只听钱玉金又道:“二十余年前,我为仇家追杀,穷途末路,本以为该是偿报的时候了。正当我以为要以死谢罪的时候,不想遇到江大侠侠义相助,为我料理了仇家,替我还了债。我好生感激,自此便立志以死相报,誓死追随。幸蒙江大侠收留,我从此暗暗下定决心要痛改前非,决不能丢了江大侠的颜面。因此我索性连以前的名字也不要了,改名成了钱吴生。后来江大侠隐居之后,我便也随了他,做了你们家的管家。”他将陈年之事一吐而尽,如释重负,神情甚似轻松,一口气没上来,险些就此长辞于世,江风见此,泪水夺眶而出。

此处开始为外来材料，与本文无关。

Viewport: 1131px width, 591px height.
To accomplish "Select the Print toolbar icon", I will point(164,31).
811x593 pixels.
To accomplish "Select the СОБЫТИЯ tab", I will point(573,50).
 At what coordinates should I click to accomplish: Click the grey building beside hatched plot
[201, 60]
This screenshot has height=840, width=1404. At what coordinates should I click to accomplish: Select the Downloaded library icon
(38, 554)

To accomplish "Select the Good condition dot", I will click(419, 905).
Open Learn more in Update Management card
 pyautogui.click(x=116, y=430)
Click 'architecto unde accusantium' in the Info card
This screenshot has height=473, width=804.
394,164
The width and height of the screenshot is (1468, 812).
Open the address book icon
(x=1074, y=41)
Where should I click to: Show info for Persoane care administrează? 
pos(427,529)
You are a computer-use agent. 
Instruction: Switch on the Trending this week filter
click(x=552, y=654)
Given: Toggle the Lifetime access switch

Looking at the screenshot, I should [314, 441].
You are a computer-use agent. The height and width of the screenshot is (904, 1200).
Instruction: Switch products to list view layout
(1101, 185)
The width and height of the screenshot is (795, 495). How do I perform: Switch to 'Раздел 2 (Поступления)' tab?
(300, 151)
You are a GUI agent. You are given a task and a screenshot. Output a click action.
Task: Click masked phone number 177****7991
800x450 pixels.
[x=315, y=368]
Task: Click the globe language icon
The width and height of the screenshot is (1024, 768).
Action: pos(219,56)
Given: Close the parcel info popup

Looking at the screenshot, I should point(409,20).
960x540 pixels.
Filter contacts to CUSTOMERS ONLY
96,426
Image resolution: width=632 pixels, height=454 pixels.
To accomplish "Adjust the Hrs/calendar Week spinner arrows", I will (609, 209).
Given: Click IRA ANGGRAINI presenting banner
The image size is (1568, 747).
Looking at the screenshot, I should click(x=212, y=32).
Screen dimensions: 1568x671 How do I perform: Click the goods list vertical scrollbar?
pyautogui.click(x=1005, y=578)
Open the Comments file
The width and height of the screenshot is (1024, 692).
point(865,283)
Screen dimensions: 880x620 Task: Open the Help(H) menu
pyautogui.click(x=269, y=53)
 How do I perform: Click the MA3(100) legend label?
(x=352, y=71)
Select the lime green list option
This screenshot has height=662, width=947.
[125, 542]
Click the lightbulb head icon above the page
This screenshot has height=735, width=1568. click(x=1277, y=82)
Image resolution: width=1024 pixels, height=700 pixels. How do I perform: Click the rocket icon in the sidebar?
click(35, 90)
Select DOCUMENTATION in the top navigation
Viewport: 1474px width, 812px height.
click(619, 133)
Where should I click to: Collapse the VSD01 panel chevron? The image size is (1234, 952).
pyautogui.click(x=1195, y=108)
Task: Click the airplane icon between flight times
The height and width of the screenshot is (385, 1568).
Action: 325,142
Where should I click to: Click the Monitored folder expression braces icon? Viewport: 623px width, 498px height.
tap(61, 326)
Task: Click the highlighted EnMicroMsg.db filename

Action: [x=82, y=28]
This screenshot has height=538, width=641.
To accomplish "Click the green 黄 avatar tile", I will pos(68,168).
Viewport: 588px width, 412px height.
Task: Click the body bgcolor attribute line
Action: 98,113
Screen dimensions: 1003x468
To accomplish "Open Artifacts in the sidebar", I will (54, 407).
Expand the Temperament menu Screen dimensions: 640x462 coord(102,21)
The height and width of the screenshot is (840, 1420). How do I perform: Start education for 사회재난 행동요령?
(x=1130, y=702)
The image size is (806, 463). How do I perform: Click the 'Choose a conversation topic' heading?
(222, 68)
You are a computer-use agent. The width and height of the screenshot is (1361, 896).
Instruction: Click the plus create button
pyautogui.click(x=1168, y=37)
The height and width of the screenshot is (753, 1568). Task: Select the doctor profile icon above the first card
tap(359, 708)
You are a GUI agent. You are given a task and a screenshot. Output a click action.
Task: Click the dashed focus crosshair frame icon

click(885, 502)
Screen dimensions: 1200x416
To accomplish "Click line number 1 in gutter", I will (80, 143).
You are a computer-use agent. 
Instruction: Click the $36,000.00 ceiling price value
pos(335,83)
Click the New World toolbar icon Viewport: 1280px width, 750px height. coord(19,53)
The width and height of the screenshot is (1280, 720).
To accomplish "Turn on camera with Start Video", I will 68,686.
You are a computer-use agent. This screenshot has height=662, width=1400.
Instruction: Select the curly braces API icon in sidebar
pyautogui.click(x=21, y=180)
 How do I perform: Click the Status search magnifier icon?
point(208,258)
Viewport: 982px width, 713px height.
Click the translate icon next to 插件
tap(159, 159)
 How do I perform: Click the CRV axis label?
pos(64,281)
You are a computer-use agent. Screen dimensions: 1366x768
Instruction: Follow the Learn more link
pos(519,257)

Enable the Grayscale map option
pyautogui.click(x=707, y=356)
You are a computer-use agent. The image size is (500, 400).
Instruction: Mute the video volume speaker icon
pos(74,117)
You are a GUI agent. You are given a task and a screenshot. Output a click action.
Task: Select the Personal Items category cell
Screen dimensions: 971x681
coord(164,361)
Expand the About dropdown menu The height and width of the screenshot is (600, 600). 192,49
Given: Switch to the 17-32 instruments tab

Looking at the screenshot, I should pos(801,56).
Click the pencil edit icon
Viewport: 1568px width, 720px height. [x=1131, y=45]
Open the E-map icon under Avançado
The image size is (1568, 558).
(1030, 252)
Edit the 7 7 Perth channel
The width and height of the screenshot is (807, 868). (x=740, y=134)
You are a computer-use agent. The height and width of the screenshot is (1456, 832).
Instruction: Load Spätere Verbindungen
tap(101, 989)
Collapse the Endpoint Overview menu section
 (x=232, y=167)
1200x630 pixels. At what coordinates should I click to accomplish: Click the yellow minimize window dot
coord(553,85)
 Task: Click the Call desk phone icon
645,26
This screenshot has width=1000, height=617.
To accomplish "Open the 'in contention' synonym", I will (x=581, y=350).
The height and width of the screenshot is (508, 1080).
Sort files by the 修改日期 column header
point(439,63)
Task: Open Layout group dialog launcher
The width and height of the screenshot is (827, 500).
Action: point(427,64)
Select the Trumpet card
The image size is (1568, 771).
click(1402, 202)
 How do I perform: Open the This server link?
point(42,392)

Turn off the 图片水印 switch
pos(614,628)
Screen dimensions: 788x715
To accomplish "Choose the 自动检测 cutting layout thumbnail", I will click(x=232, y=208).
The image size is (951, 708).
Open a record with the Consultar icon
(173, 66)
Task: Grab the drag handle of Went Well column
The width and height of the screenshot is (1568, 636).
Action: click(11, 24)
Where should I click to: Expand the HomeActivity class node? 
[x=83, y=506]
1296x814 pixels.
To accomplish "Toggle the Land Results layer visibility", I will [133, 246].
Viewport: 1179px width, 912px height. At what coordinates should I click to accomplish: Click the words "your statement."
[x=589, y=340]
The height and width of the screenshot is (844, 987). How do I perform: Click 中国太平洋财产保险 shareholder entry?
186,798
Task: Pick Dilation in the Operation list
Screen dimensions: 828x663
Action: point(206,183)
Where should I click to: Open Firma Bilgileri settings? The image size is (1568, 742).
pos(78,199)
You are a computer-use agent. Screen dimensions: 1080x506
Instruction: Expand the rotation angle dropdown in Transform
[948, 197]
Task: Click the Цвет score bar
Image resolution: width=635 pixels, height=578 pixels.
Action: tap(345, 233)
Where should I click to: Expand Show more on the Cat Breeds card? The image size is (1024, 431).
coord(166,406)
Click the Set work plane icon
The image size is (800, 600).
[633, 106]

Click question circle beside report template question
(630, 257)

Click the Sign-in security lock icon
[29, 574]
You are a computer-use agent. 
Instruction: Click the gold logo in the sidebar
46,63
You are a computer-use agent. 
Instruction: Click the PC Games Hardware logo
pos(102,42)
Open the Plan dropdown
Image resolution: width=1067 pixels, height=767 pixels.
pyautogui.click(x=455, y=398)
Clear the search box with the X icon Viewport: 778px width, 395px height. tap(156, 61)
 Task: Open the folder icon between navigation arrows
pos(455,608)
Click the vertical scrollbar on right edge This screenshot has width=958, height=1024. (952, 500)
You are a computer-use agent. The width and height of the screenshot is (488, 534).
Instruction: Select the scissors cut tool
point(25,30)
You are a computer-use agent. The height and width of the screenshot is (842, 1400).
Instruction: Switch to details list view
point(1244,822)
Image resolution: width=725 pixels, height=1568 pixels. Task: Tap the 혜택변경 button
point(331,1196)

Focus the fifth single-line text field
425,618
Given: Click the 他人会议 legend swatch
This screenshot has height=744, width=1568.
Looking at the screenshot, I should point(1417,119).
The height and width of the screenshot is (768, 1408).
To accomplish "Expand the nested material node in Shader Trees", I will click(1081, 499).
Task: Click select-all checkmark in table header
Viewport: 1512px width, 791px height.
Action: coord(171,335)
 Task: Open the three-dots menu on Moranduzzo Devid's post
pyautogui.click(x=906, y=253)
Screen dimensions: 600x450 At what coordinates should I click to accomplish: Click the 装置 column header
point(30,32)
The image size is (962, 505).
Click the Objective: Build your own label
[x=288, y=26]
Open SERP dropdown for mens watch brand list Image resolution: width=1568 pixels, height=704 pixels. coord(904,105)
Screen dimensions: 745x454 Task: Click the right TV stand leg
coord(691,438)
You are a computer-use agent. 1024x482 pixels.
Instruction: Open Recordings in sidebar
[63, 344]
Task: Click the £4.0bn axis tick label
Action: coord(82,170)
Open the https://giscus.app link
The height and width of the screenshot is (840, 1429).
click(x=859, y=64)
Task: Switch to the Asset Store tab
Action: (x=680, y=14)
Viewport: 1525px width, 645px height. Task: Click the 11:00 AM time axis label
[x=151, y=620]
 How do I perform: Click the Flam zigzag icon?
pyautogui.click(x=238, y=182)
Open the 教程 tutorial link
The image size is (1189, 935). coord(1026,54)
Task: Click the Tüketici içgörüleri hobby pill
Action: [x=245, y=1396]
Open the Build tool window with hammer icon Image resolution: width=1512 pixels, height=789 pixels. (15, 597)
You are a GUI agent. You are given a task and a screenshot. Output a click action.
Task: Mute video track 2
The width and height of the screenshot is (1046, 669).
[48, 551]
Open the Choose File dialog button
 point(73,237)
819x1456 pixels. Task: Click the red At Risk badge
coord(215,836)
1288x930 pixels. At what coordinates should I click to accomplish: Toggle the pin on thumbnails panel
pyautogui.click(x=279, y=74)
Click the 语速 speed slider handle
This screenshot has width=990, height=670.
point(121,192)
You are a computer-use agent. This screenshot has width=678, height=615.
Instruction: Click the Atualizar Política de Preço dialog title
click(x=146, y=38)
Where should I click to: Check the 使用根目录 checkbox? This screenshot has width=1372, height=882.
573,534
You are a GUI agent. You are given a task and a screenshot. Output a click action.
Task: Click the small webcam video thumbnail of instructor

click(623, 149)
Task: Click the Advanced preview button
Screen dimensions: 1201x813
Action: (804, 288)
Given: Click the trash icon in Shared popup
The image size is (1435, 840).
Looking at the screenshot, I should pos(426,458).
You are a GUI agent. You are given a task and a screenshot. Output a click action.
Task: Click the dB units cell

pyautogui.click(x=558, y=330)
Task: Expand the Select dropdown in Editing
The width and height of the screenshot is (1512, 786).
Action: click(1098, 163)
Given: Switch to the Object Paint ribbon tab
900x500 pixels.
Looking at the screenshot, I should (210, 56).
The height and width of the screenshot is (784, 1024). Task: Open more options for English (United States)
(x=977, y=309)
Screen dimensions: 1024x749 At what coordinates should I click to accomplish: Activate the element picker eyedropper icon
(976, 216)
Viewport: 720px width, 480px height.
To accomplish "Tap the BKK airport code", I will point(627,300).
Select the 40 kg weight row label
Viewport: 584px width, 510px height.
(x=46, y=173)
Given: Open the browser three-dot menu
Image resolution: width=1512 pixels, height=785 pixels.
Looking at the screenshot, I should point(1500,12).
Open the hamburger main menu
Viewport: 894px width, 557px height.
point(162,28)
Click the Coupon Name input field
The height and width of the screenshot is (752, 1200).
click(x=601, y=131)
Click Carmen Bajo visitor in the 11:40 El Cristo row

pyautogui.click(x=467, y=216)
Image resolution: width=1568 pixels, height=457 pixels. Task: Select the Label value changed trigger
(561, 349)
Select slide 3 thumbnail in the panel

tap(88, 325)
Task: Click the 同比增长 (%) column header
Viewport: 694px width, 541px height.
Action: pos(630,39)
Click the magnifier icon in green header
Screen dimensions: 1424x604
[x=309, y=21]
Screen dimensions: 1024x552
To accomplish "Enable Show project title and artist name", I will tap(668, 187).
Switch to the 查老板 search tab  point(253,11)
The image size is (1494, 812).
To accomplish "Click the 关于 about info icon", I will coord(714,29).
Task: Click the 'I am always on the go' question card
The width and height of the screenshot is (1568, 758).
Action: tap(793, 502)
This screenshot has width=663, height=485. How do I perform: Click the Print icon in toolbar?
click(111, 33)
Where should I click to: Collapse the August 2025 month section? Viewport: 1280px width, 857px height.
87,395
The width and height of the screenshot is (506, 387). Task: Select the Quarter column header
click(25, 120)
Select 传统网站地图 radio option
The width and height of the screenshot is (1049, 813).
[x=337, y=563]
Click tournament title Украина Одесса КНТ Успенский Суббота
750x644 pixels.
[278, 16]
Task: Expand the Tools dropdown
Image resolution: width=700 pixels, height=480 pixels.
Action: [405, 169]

钱玉金又强提了一口气,笑着摇了摇头,从怀中取出一本册子,递给江风,道:“少爷不必为我难过,老朽一生作孽太多,原是死不足惜。”江风含泪接过那本册子,只见封面写着‘春秋’两个大字,登时明了:“这是爹爹经常用来教导我的,是孔夫子所著的《春秋》。”当此之时,耳畔似乎又响起了江叶昔日对他的教诲来:行走江湖,当重情重义,方显男儿本色。

钱玉金看着江风接过了册子,心中再无挂念,长吁一口气,又道:“少爷,这是老爷留下的,他嘱我转交给你,要你务必好生研读!老爷还嘱托我叫你不要为他难过,他为了众人甘心赴死,只要你好好的,他便没有遗憾了。”说完,双目无神,仰望夜空,自言道:“江大侠,你交代我的事,我办到了,我这就来那边随你。”

江风听他说爹爹已经过世了,心中不敢相信,忙问道:“钱老伯你说……你说我爹爹怎么了?你是骗我的是不是?他还在家中等我回去,我回去晚了他要打我,骂我,是不是?你骗我的是不是?”他只顾问着,但见钱玉金脸无生气,下颔微张,只顾微笑,并不答话,眼见他是不活了,不禁又放声大哭道:“钱老伯,你不会有事的!我们这就去找郎中!你不会有事的!”说着抱起钱玉金便往村中跑,只觉他骨头也散了,浑身竟如一个棉球一般!江风心里更加急了,忽听钱吴生缓缓说道:“少爷,别白费力气了,村中再也没有一个活人了,老朽中了血衣教元君的噬魂掌,早该死的,只是……只是……在……等……等……少爷……你……”话没说完,已然气绝了。江风大哭不已,仍是抱着钱玉金的尸体,往村中狂奔。

一时到得村中,月色下,只见村中一片狼藉,竟毫无生气。又跑得几步,但见尸横遍地,屋舍尽皆化为焦炭,偌大的村子内外此刻竟连蛙声也无,委实静得可怕!江风抱着钱玉金跑遍了整个村子,又回到原地,却始终不见父亲的尸首。心中又惊又怕,尸臭阵阵袭来,他再也忍受不了了,直吓得魂飞魄散,双手无力,不住颤抖,钱玉金的尸体登时滚落下去,仰天躺在他脚边。夜色中,只看得一眼众人的死状,江风便吓得失了心智,一面呕吐不止,一面发了疯似的拼命往村外狂奔!